Zzzpolitical speech.

I heard Jackson make the only political speech of his life. It [163] was at Lexington during the campaign resulting in the election of Lincoln. Though the voters of Rockbridge county, in which Lexington is situated, were overwhelmingly for Douglas, Breckinridge had a numbar of warm supporters, and the latter called a mass meeting in the court-house. Frank Paxton, who afterwards fell at Chancellorsville at the head of his brigade, was one of the speakers, but the interest lagged until Jackson, who sat in the rear of the room, arose to speak. From the first he was listened to with the strictest attention, and his speech of a quarter of an hour made a deeper impression than all the others. He spoke briefly and to the point, touching upon the dangers which threatened the country, and the need for every citizen to take a decided stand for the right, as he saw it. The scene comes back to me now. The dimly-lighted room, the upturned faces of the listeners, and the earnest words and awkward gestures of the speaker. When he had finished he turned abruptly, and marched out with the quick, firm step that was part of the man; but a revelation had come to those who remained, and they knew that the reserved and quiet professor had clear and well-defined views on the needs of the hour, and the courage to express and stand by his convictions.

Though, as I have said, Jackson was reserved and austere in his bearing, he was one of the most popular men in Lexington; modest and always unwilling to make a show of his powers. Everyone, sooner or later, came to regard him as a remarkable man, and even if they did not claim him as a friend, they respected him sincerely, and were prompt to show that they did. In the class-room he was impartial and strict, but not severe. A dull student always received his kindest encouragement, and a lazy one was just as sure of reprimand. There are scores of men who owe the education they possess to the thorough grounding received during the years spent under Professor Jackson.

When, in April, 1861, news reached Lexington that the Ordinance of Secession had been passed, the sleepy old town seemed suddenly changed to a military camp, and on every side were seen the preparations for war. It was decided that the eldest cadets at the military institute should be sent to the various recruiting stations to drill the volunteers, and so one day in May, with Jackson at their head, they marched away. The time for their departure was a still, sunny Sunday morning, and all the people of the town gathered to see them off.

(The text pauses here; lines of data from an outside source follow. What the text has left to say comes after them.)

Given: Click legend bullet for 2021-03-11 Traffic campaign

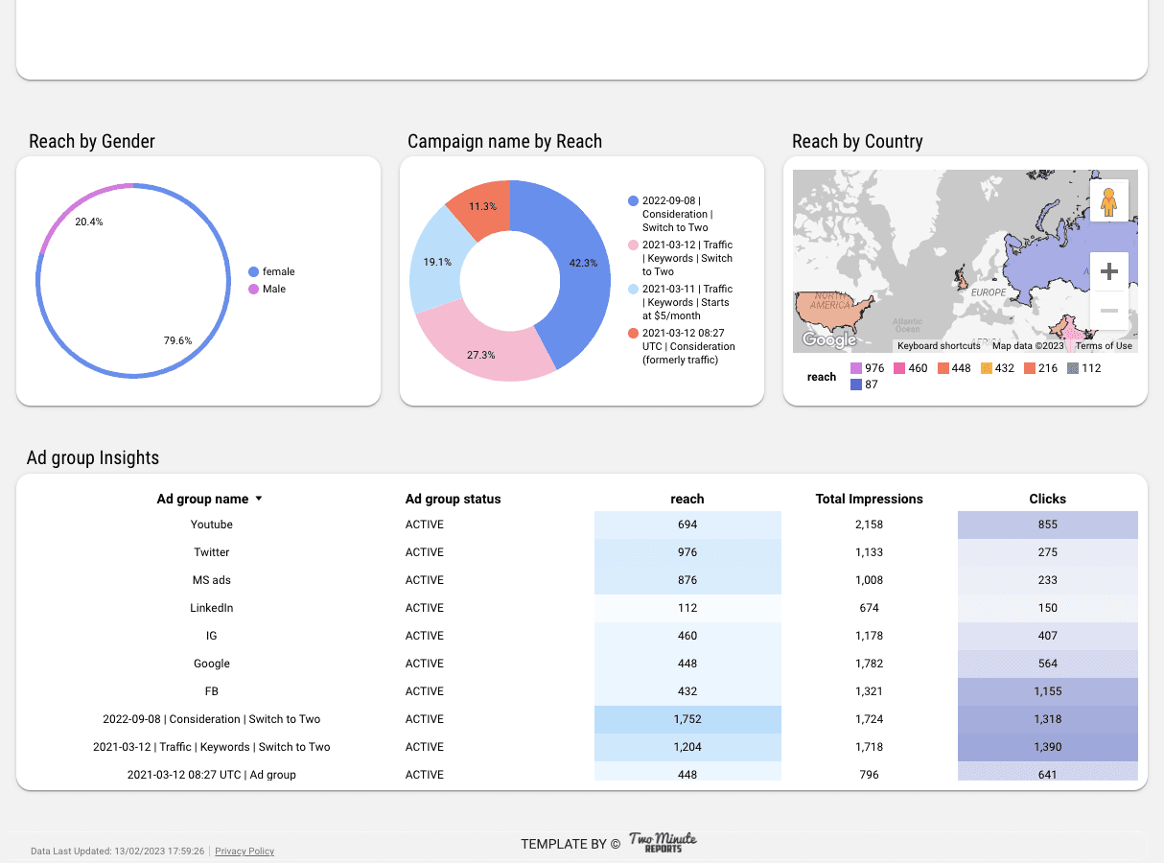Looking at the screenshot, I should pos(631,290).
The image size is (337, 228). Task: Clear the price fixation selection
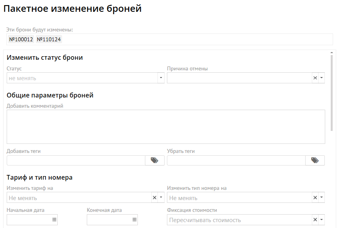click(x=315, y=220)
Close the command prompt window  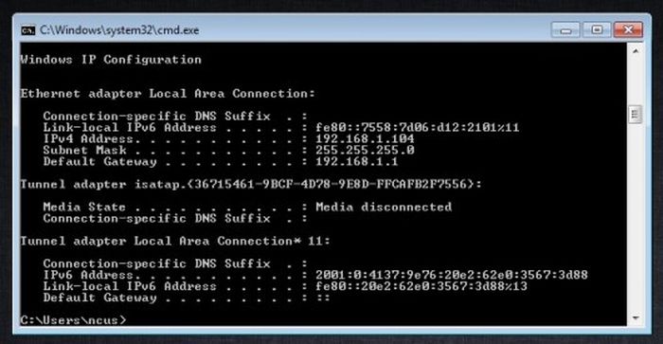tap(628, 30)
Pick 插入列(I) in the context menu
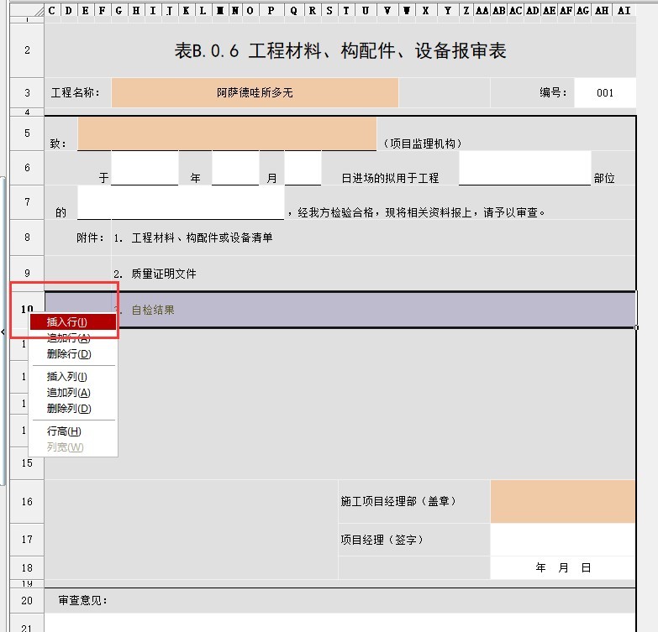Image resolution: width=658 pixels, height=632 pixels. pyautogui.click(x=67, y=377)
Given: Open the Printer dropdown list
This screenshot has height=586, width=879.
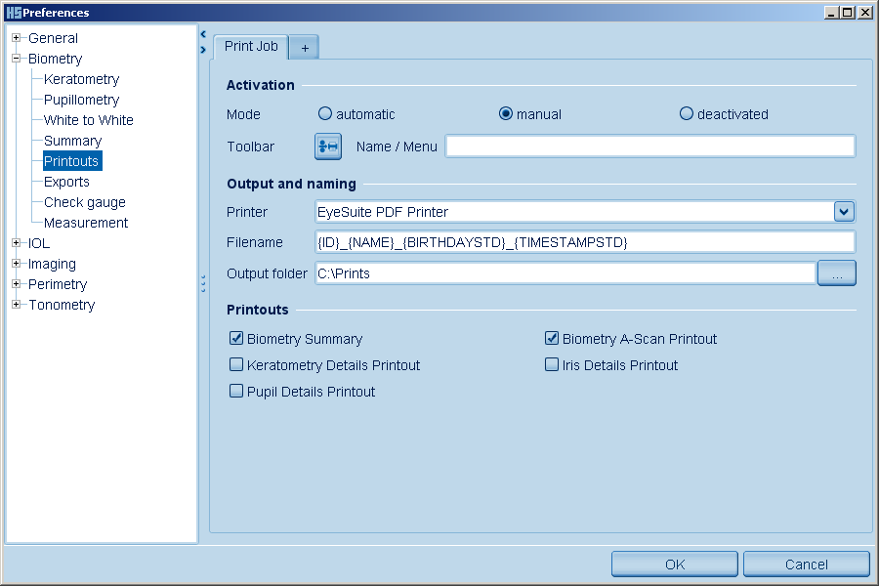Looking at the screenshot, I should (844, 211).
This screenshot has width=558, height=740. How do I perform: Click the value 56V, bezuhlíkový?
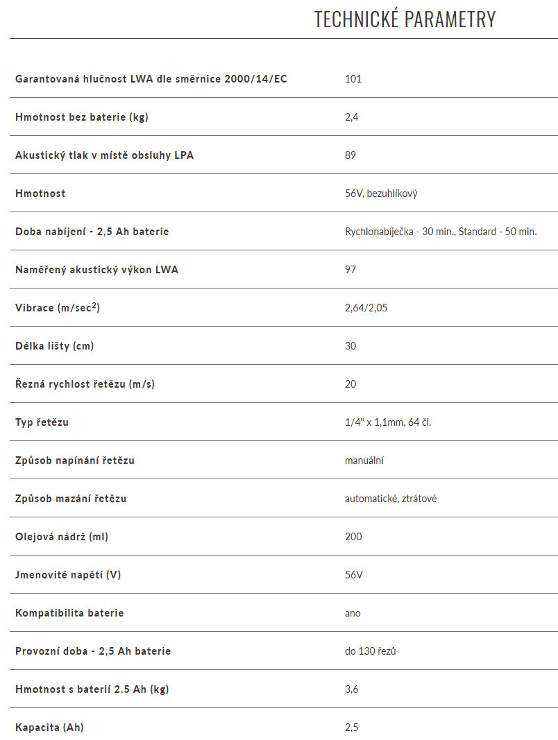pos(381,193)
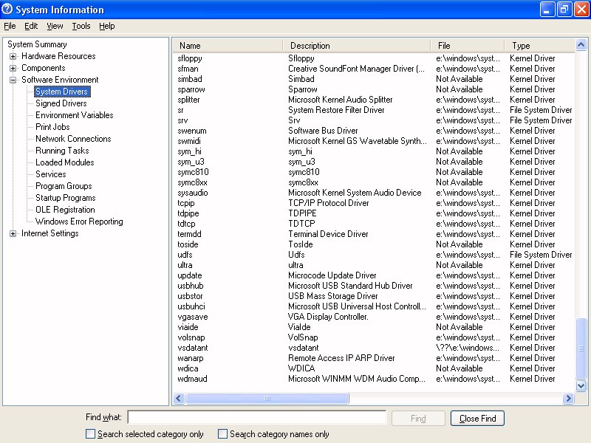Click the System Information title bar icon
The width and height of the screenshot is (591, 443).
pyautogui.click(x=8, y=10)
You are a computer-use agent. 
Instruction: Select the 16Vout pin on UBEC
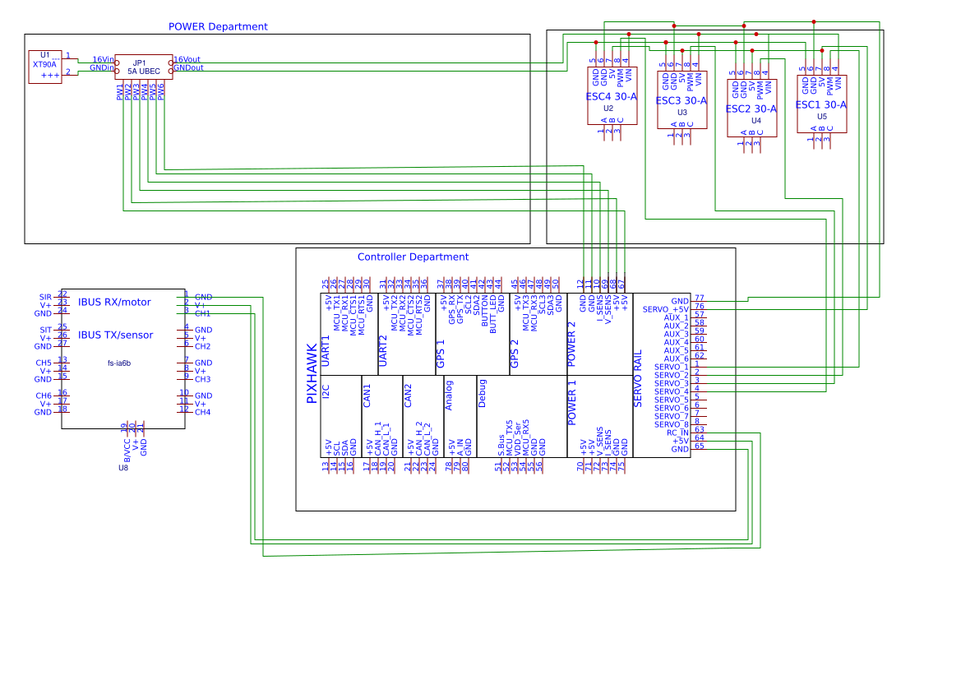(187, 59)
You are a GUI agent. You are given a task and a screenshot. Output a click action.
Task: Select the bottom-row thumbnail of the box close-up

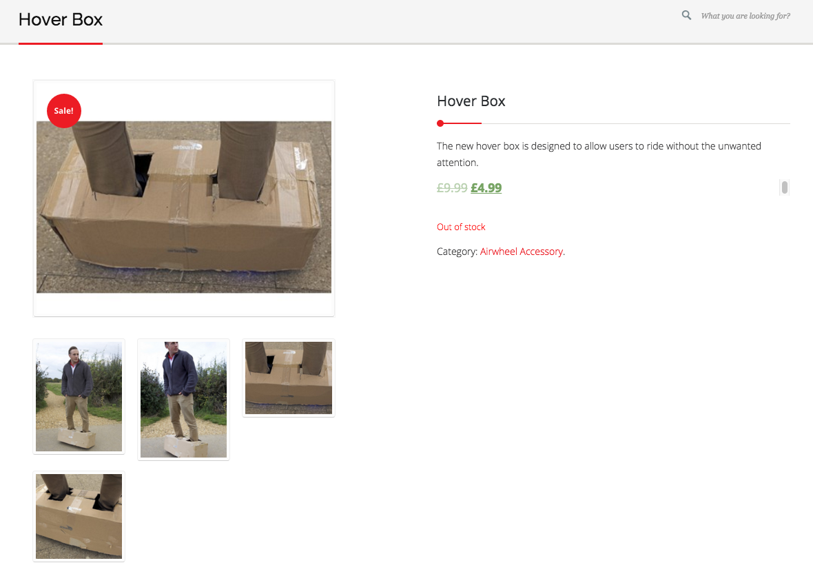[79, 516]
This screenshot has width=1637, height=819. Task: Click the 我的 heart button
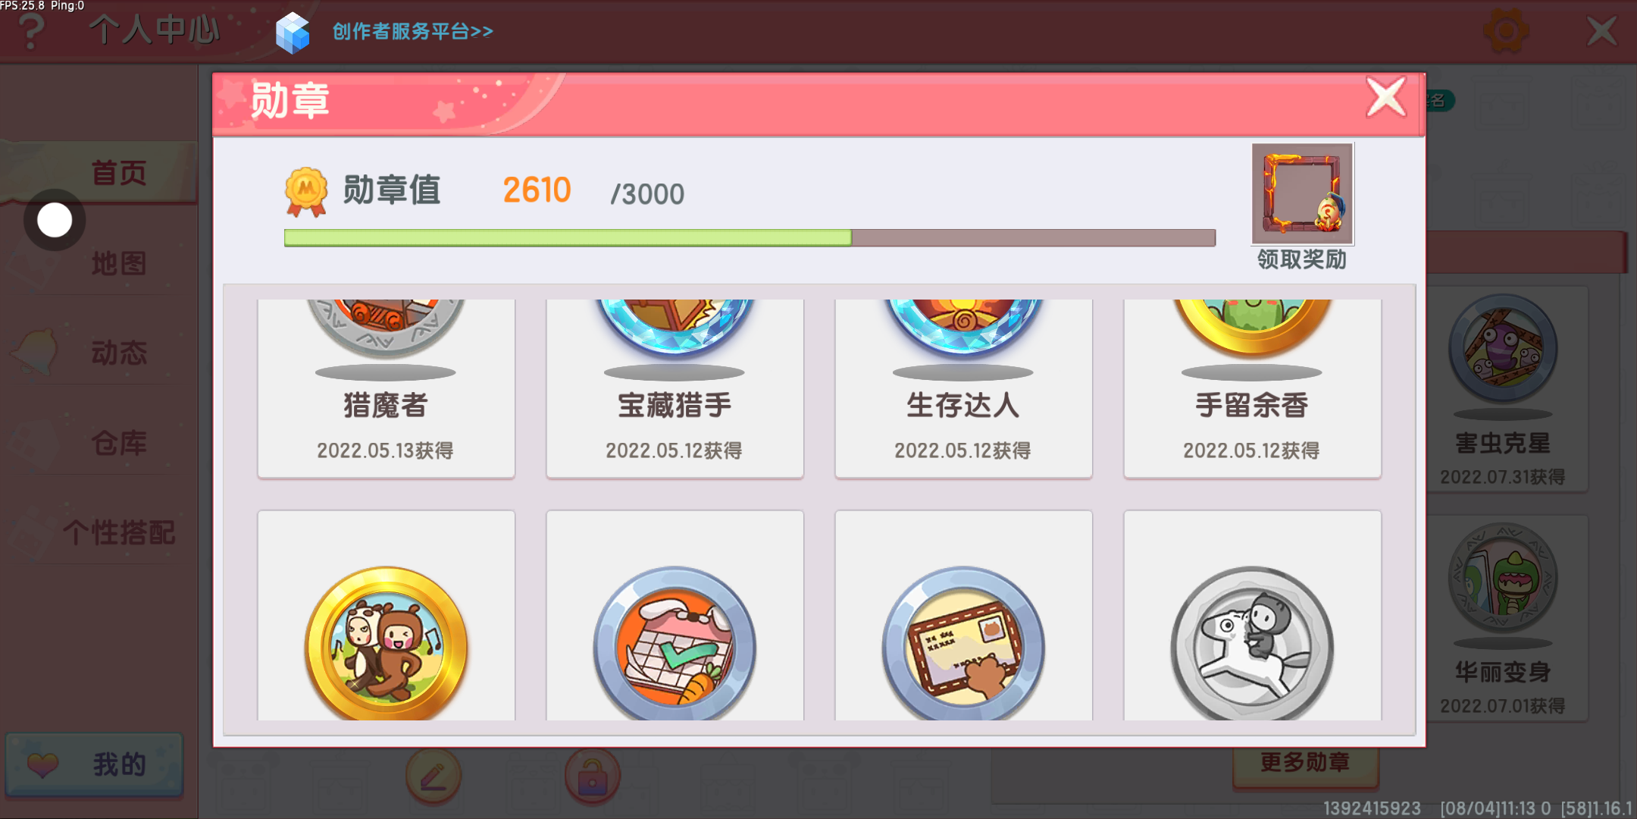(94, 764)
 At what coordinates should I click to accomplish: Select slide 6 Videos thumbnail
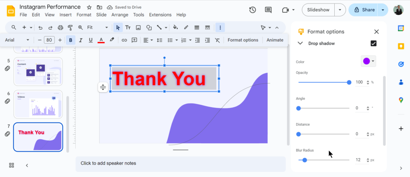coord(38,104)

The cadets, numbering 200, were drawn up in front of the fortress-like [164] building, waiting for Jackson's appearance. After a time he came riding out through the gateway on the homely sorrel, which afterwards became almost as famous as its master. He had barely reached the head of the column, and, wheeling, stood facing the crowd, when, taking off his hat, he said in a low voice: “Let us pray;” and then an aged minister of the town, Dr. White, raised his voice in prayer. When he had finished, Jackson faced his men, and in quick, sharp tones gave the order: “Forward, march! ” and obeying his command, with Jackson at their head, they marched away. On reaching the top of the hill overlooking the town, they halted; their leader, turning, waved his hat to the people below; another movement, and they were gone.

Zzzlaid to rest.

‘Never again did the people of Lexington see Jackson until he was brought back and laid to rest in the old cemetery. In the days that followed I saw Jackson often; for the last time, just after the second battle of Manassas, early in September, 1862. I was then serving in the Eleventh Virginia Cavalry, of Stuart's Division, my command being encamped in Prince William county, Va. I was sick at the time, but having been refused a furlough by General Stuart, I preferred remaining in camp to going to the hospital. At last a friend of mine appealed to General Jackson, who readily granted me leave of absence, and I went to my home in West Virginia. My next tidings of Jackson were that he was dead.’